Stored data
Start of Block
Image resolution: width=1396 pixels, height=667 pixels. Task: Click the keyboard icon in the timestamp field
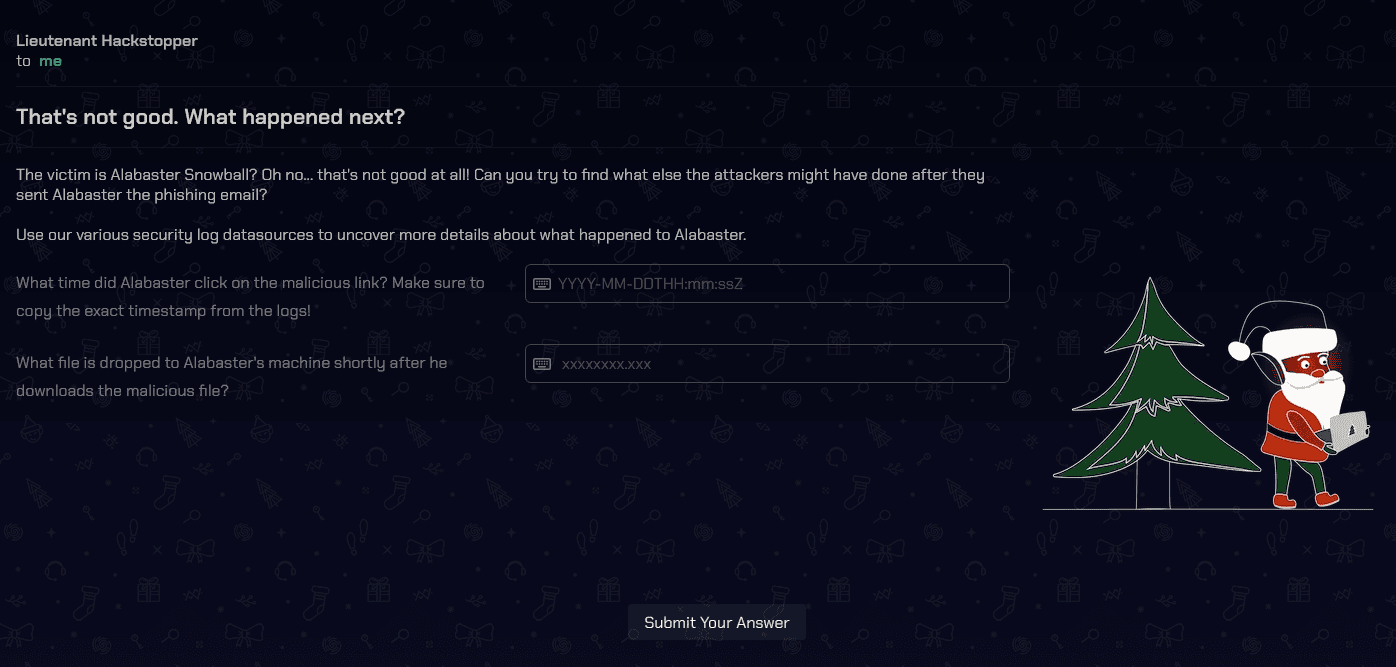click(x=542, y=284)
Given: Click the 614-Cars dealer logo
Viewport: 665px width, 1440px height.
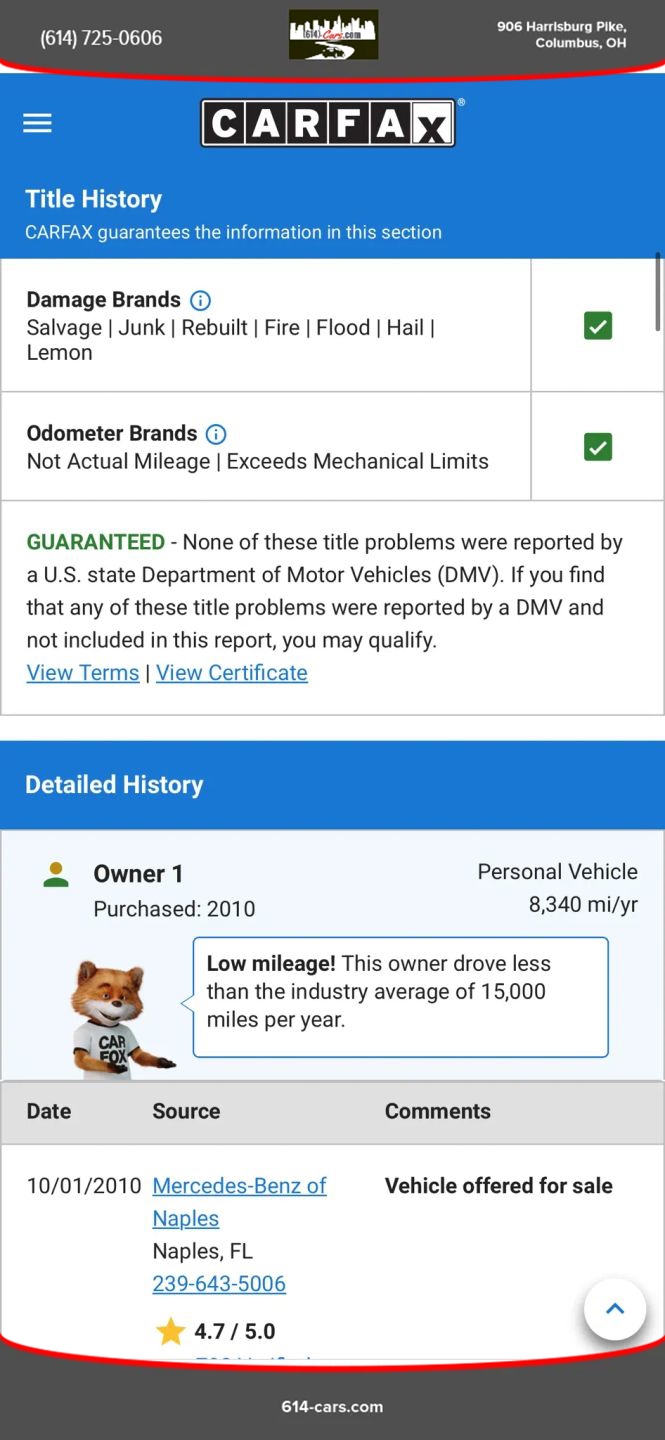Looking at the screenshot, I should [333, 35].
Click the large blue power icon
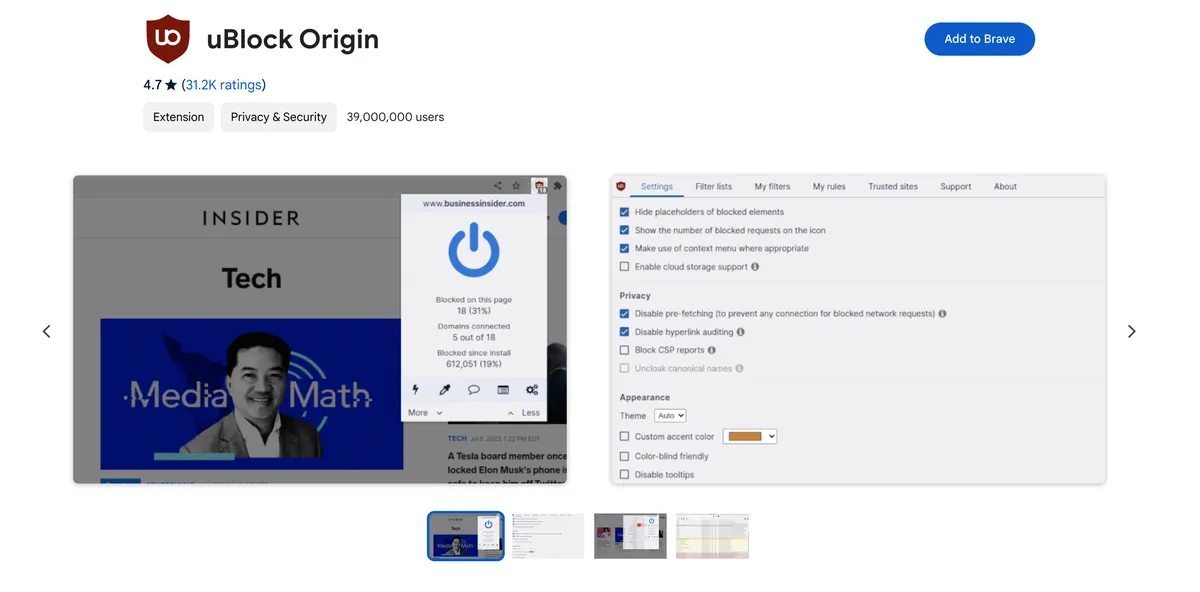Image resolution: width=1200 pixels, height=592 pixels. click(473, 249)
End of Block
Start of Block
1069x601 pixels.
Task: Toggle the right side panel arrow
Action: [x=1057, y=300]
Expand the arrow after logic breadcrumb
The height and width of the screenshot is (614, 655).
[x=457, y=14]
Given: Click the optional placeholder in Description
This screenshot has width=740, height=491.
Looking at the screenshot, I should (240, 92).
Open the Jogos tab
End of Block
**WHAT TO DO:** Wherever a line of the data holds "Given", copy that line.

**TASK SOLUTION:**
Given: Click the 614-Cars dealer logo
Given: Click the optional placeholder in Description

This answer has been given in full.